AIM: Docs cant make the grade when quizzed about cancer screening
“The benefit of screening tests is often communicated to physicians and patients in the form of improved survival rates,” wrote Odette Wegwarth, PhD, of the Max Planck Institute for Human Development in Berlin, and colleagues. “These data typically show a numerically large advantage for screening (for example, survival is 90 percent in early-stage disease but only 20 percent in late-stage disease). Although such statistics are intuitively appealing, they do not provide evidence of the benefit of screening.”
Problems stem from the fact that cancer-related mortality can remain the same despite changes in survival or detection based on screening. Lead-time bias, for instance, can result in radically different survival rates despite unchanging cancer-related outcomes. The authors offered the example of a group of patients who all die at age 70; if the patients are all diagnosed because of symptoms at age 67, their 5-year survival would be zero percent, but if they were diagnosed as a result of a screening at age 60, yet still die at 70, their 5-year survival is 100 percent even though the screening provided no benefit. Overdiagnosis also can bias screening results through the detection of nonprogressive cancers.
“Because lead-time and overdiagnosis biases do not affect mortality statistics, an extramural committee of the National Cancer Institute concluded that reduced mortality in a randomized trial is the only statistic that reliably proves that a screening test saves lives,” wrote the authors.
To see if physicians understood these common statistics, Wegwarth et al conducted a survey of 412 primary care physicians from 2010 to 2011. They were presented with two screening test hypotheticals—one describing improved five-year survival and increased early detection and the other describing decreased cancer mortality and increased incidence—and surveyed the physicians’ recommendation of screening and perception of its benefit.
When presented with irrelevant evidence (five-year survival increased from 68 to 99 percent), 69 percent of physicians recommended the test, compared with 23 percent when presented with relevant evidence (cancer mortality reduced from two to 1.6 in 1,000 persons). Responses to general knowledge questions about screening statistics showed the physicians largely couldn’t distinguish between irrelevant and relevant evidence. Just under half of the surveyed physicians incorrectly said finding more cases of cancer in screened as opposed to unscreened populations “proves that screening saves lives.”
Even providing the physicians with crib notes, of sorts, had an inconsistent effect. When presented with an explanatory note showing that higher survival with screening does not prove it saves lives, 29 percent said it made them more likely to recommend the screening test and 21 percent said it made them less likely. Similar results were seen after physicians were presented with an explanatory note highlighting the possibility of overdiagnosis.

WORK INSTRUCTION ▸ In the article on physicians and cancer screening statistics, copy word for word the part that opens with "Problems stem from" and closes with "of nonprogressive cancers.".

THE DATA ▸
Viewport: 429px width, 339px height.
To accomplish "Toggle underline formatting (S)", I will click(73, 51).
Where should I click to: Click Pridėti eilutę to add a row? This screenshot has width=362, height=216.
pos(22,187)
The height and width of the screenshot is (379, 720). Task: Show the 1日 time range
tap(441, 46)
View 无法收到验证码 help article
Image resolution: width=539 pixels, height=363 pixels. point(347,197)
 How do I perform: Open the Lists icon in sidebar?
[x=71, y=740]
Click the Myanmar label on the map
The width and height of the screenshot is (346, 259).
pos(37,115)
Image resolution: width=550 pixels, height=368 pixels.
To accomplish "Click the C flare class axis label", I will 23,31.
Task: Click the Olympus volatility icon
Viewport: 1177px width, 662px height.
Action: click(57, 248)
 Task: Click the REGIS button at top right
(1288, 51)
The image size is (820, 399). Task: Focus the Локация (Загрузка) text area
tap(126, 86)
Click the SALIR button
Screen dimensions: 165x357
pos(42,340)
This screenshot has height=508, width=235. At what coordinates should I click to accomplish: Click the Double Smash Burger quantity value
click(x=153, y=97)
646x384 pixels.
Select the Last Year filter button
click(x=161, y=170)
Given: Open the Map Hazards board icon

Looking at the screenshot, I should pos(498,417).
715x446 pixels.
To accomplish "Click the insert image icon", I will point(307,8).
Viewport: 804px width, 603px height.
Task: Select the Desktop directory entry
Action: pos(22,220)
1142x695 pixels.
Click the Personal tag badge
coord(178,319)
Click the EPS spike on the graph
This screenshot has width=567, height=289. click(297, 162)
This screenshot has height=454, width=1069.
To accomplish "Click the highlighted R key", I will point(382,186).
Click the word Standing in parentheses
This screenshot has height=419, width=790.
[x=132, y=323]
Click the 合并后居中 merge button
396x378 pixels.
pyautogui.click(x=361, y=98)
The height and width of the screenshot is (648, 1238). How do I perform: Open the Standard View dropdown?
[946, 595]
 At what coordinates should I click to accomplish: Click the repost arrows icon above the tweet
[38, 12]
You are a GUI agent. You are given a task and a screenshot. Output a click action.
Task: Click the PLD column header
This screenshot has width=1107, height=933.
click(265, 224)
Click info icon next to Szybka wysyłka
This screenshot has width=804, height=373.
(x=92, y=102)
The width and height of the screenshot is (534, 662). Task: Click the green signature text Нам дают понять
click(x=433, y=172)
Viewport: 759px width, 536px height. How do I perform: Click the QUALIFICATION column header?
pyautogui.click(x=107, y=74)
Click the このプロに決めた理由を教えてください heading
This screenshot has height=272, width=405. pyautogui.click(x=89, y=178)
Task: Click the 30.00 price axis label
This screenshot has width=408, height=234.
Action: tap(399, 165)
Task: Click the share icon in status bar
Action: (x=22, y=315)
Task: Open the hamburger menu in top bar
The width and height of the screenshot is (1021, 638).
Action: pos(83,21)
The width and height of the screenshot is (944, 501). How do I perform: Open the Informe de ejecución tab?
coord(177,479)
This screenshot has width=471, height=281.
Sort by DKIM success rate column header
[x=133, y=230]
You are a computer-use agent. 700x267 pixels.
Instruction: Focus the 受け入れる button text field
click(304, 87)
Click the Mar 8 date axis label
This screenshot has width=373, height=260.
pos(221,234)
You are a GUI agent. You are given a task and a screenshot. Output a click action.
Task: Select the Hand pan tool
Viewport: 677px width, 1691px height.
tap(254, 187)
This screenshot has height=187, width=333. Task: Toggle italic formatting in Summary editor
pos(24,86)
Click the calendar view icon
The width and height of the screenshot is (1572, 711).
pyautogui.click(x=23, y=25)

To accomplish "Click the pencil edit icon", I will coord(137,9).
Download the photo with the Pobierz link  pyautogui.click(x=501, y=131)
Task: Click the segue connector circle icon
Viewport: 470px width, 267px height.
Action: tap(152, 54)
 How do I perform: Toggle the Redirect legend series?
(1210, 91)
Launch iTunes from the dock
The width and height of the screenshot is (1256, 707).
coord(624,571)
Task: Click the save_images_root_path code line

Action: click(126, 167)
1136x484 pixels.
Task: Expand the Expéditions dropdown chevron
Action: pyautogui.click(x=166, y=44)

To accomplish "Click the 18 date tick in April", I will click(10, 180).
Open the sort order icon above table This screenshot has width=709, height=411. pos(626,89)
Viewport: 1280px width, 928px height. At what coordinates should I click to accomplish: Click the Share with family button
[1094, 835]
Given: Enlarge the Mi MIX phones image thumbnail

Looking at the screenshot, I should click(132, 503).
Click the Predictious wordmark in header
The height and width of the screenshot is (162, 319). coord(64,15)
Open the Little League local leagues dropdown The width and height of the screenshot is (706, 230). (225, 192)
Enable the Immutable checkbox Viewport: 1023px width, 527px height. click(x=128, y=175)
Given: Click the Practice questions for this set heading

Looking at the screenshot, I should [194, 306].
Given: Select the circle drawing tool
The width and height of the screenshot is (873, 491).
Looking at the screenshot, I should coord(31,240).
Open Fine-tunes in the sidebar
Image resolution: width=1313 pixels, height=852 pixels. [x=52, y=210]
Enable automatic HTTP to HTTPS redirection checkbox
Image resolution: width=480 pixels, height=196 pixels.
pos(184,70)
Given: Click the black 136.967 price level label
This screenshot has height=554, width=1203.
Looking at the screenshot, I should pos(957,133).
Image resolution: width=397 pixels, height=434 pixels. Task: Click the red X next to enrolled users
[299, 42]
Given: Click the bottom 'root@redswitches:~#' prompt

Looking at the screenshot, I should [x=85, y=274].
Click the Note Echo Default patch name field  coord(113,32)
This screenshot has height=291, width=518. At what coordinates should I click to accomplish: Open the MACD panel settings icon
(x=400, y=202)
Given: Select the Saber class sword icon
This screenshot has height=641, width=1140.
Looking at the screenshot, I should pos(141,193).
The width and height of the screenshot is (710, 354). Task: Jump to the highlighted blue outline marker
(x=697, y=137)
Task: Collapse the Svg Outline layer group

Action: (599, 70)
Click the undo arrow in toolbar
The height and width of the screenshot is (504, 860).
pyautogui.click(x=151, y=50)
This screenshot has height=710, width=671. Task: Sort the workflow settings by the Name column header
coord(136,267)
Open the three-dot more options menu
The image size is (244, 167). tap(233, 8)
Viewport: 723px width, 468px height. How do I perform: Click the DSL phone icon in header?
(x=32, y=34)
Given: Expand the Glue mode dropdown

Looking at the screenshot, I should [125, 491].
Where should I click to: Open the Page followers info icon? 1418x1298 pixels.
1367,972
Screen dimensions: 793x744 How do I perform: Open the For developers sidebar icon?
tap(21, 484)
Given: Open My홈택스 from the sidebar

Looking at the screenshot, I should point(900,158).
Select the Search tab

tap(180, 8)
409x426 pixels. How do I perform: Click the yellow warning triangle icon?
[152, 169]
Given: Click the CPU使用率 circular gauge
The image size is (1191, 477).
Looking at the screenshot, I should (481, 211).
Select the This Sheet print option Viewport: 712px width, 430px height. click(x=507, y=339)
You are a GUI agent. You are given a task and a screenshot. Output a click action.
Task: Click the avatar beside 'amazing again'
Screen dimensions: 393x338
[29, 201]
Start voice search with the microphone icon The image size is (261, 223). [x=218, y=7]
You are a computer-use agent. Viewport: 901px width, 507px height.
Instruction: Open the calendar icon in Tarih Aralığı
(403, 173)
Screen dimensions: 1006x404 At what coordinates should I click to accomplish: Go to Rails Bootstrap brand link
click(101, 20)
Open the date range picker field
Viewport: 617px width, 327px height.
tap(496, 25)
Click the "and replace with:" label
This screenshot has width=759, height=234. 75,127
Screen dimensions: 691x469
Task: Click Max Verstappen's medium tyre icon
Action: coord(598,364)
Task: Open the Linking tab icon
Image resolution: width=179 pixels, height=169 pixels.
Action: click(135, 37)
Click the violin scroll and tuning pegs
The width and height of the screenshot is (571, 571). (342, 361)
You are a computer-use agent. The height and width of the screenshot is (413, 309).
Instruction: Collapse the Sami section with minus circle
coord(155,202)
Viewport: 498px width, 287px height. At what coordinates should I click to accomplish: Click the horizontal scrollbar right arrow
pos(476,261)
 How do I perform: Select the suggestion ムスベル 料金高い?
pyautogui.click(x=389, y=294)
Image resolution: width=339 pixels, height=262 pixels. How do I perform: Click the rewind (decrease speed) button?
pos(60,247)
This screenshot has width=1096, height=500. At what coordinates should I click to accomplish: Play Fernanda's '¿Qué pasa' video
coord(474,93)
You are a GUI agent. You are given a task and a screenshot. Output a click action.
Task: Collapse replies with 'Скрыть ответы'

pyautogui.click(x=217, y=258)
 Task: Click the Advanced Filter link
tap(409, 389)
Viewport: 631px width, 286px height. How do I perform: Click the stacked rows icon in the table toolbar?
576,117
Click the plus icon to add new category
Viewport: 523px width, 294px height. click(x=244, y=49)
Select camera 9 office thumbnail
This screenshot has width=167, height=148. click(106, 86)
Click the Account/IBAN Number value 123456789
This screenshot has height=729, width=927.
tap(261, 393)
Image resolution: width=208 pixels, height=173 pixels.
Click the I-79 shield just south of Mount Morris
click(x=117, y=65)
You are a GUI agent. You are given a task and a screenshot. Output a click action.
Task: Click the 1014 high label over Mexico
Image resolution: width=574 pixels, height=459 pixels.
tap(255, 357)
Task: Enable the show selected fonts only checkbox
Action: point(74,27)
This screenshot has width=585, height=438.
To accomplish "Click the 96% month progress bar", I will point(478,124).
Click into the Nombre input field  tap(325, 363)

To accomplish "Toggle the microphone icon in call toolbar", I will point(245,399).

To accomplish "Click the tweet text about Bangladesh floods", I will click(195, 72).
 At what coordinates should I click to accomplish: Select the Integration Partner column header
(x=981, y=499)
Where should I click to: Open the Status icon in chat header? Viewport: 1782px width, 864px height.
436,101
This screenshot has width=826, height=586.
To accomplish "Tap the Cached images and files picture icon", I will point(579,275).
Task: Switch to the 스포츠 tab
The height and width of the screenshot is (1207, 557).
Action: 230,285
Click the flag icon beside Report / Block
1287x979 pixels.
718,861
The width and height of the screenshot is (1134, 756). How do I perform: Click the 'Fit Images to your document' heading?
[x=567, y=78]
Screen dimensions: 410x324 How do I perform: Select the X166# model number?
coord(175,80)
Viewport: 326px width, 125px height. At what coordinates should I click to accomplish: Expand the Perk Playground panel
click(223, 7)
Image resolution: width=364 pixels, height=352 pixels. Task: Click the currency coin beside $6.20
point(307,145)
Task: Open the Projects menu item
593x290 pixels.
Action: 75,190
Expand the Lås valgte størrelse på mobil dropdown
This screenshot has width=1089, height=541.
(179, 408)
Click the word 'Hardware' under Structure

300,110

YOUR RESPONSE ▸
Problems stem from the fact that cancer-related mortality can remain the same despite changes in survival or detection based on screening. Lead-time bias, for instance, can result in radically different survival rates despite unchanging cancer-related outcomes. The authors offered the example of a group of patients who all die at age 70; if the patients are all diagnosed because of symptoms at age 67, their 5-year survival would be zero percent, but if they were diagnosed as a result of a screening at age 60, yet still die at 70, their 5-year survival is 100 percent even though the screening provided no benefit. Overdiagnosis also can bias screening results through the detection of nonprogressive cancers.